Ça y est. Le jour du retour est arrivé. Deux semaines à Rennes, posées là comme une parenthèse un peu floue : un rendez-vous chez l’ophtalmo (qui s’est merveilleusement bien passé, me voilà libéré de mon traitement) et puis le prétexte honnête d’amortir un billet de train en se laissant amortir soi-même par les amis et la famille.
Direction Valence. La première marche de la journée, c’est celle qui mène de chez moi à la gare. Une marche minuscule, mais bon, il y a des limites à la difficulté : je n’allais pas refaire la France à pied pour rejoindre mon point de reprise.
Sept heures de train plus tard, passées à faire la sieste, me voilà arrivé. Le corps un peu rouillé, l’âme encore en transit, je m’offre une séance de sport dans un parc. Histoire de relancer la machine, de rappeler aux muscles qu’ils ont tout de même signé pour une aventure.

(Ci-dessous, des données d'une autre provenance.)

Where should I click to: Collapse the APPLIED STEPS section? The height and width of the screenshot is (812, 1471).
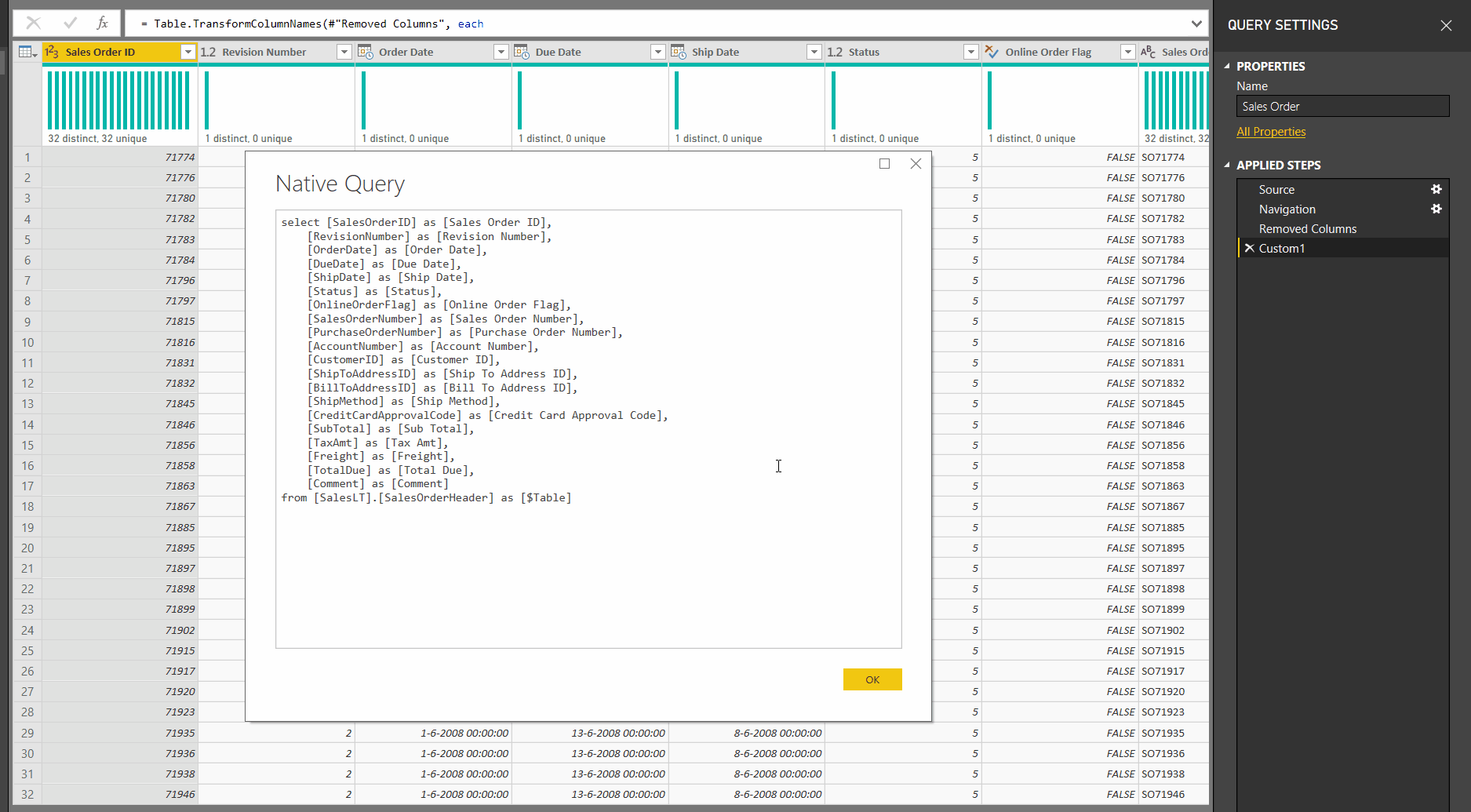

Camille m’accueille ensuite dans son appartement, avec terrasse et soleil. Elle m’ouvre sa porte via Couchsurfing, avec une simplicité qui confine à l’art. Son copain, Lancelot, n’est pas là ce week-end (il est peut-être à la table ronde) mais sa présence flotte dans l’appartement, quelque part entre les cartes du monde accrochées aux murs et l’évidence qu’ici, on a vu passer des gens. Parce que oui, ils ont accueilli beaucoup. Ça se sent immédiatement. Camille est à l’aise, naturellement. Moi, je bégaie un peu, je cherche mes mots comme s’ils étaient restés à Rennes dans un tiroir. Deux semaines sans parler à des inconnus, et voilà que je redécouvre la fragilité sociale de l’animal humain. On discute autour d’un café. Elle travaille pour la ville, dans le service habitat, et accompagne les copropriétés dans leur transition énergétique. Autant dire qu’en ce moment, elle ne manque pas de matière. Elle parle de son travail avec précision, sans emphase, comme quelqu’un qui sait que le monde change surtout dans les détails techniques que peu remarque.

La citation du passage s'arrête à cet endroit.